-- Given entries follows --

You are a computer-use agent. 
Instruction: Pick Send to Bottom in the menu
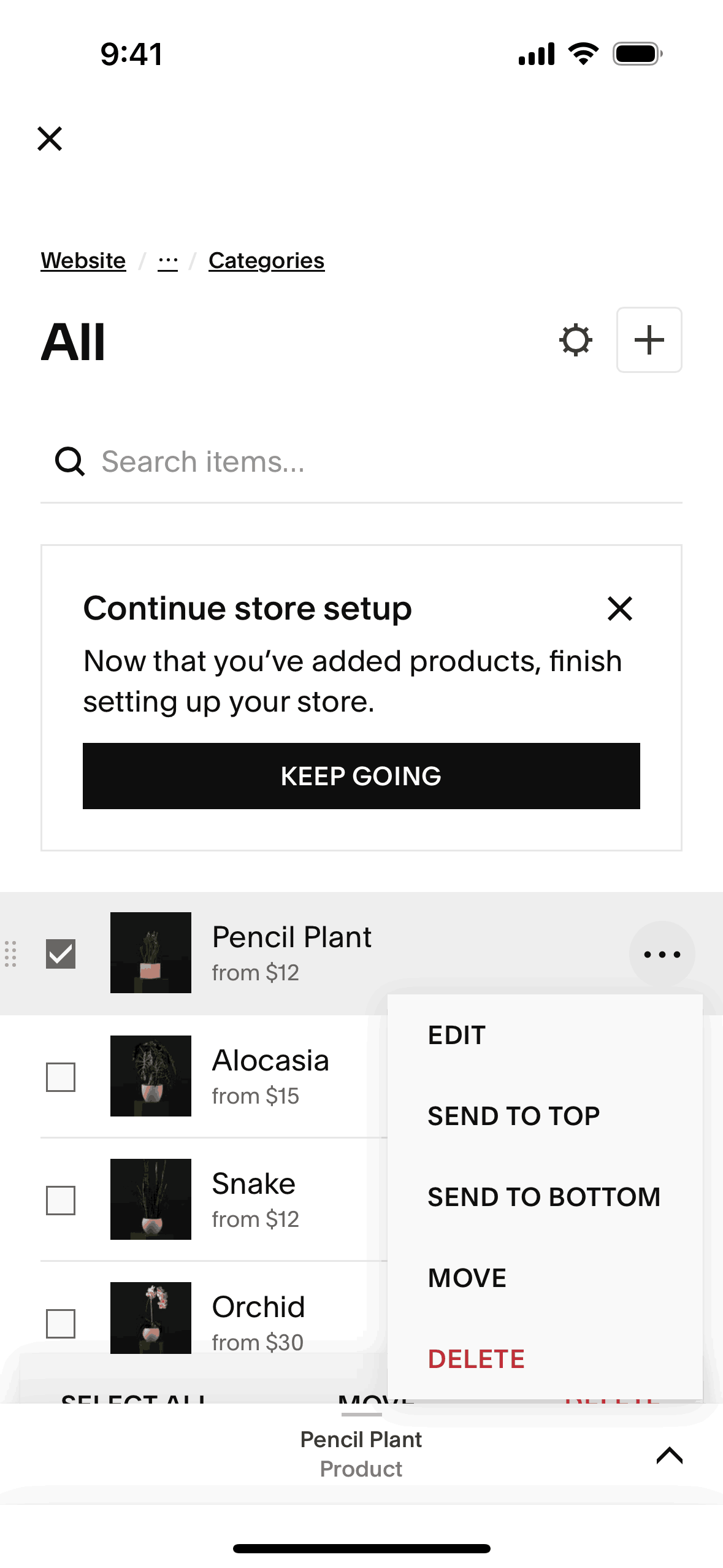click(x=543, y=1197)
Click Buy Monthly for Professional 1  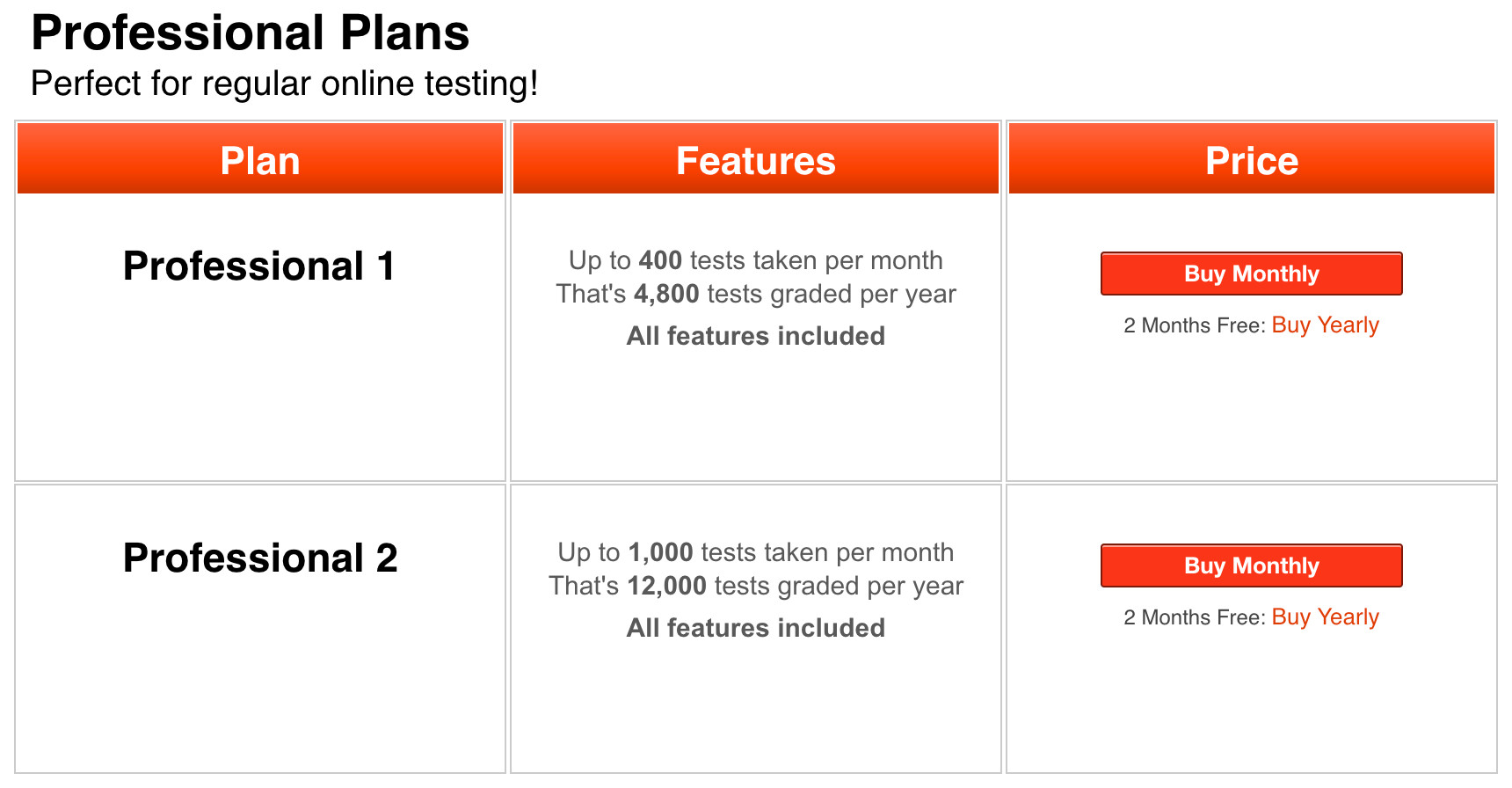point(1251,274)
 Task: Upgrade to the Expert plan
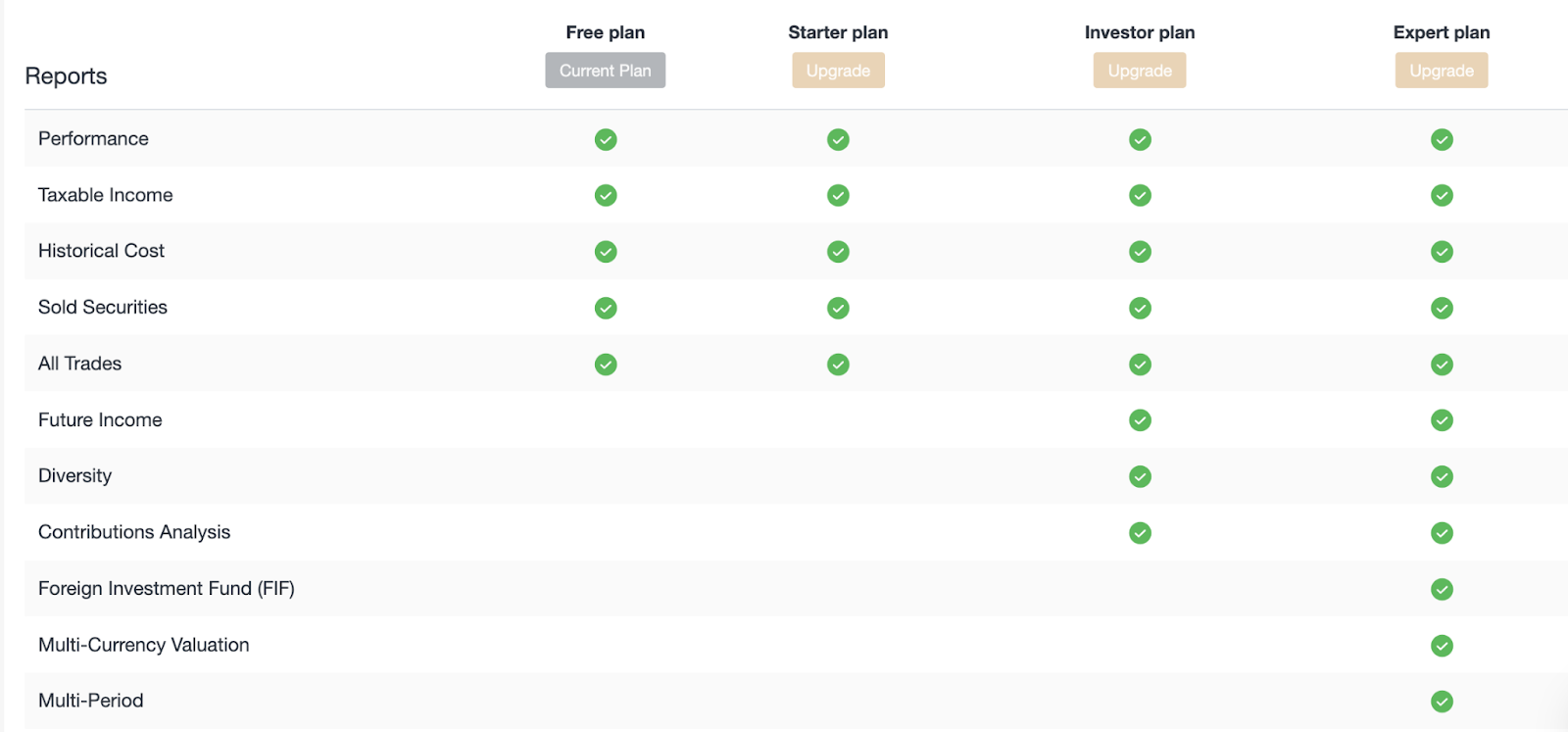coord(1442,71)
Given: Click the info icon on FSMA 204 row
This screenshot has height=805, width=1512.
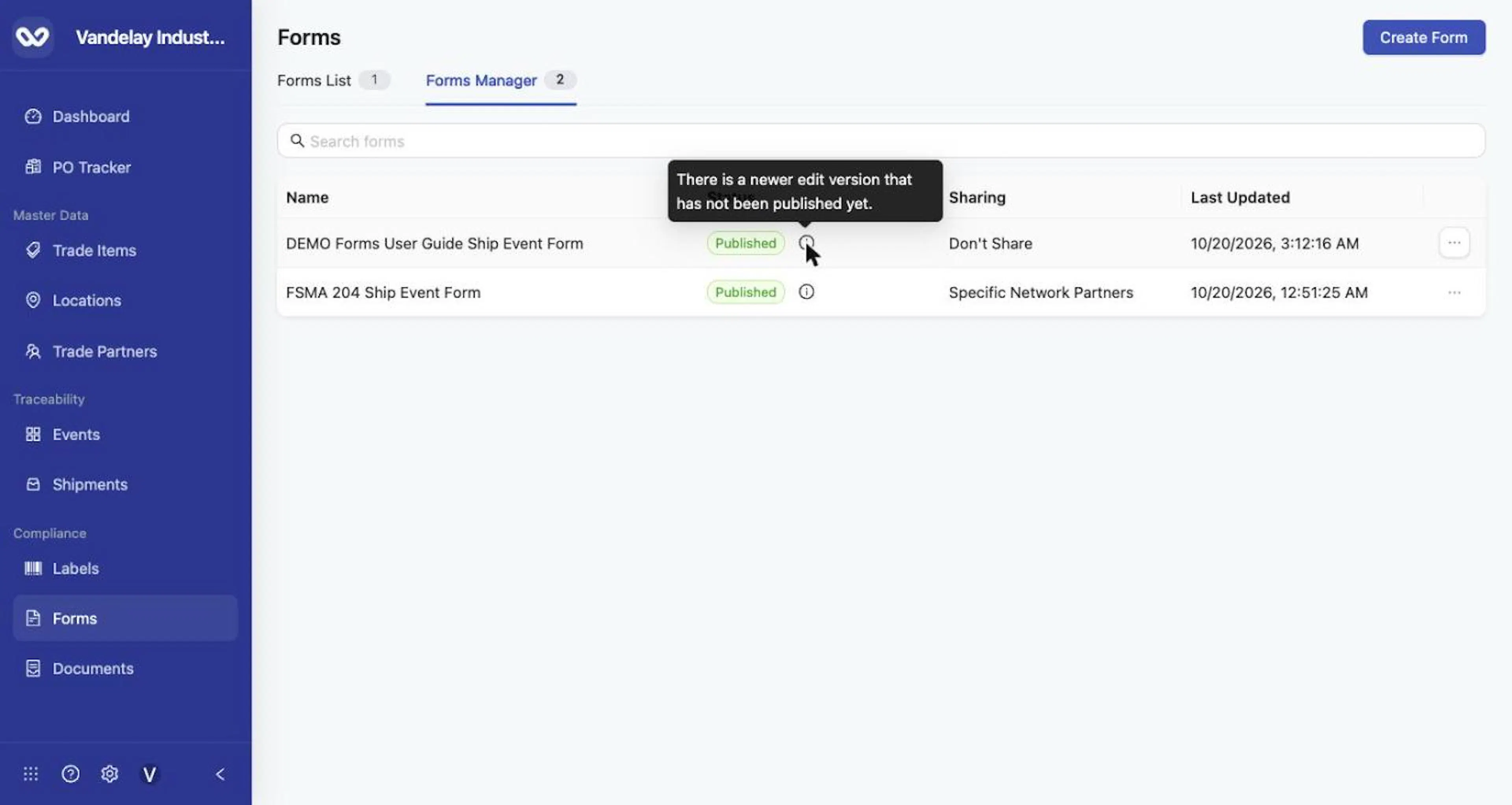Looking at the screenshot, I should tap(806, 292).
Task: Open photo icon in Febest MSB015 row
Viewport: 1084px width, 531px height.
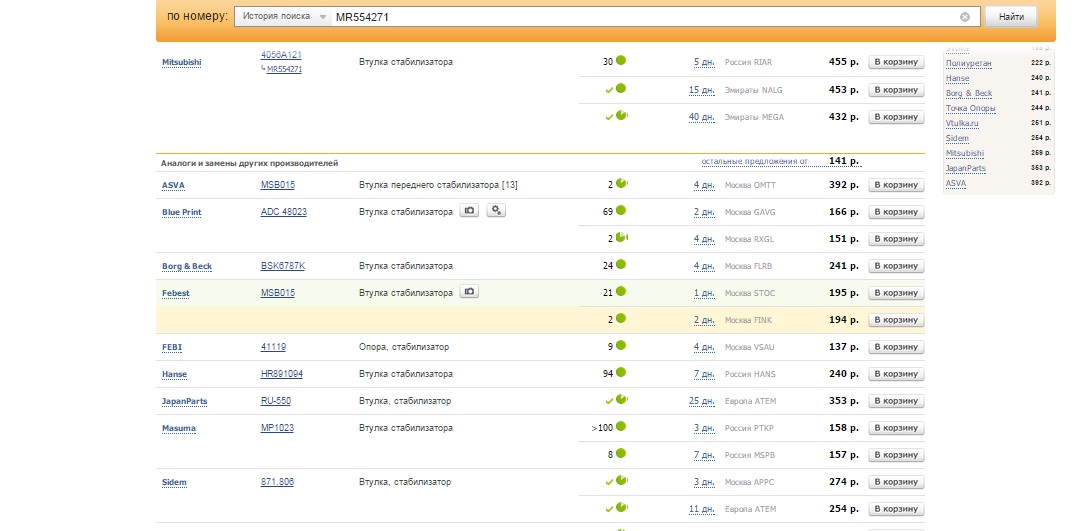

-- Given entries concluded --

Work out the number of lines in the records containing the word "icon". Write only that number.

| Written answer |
2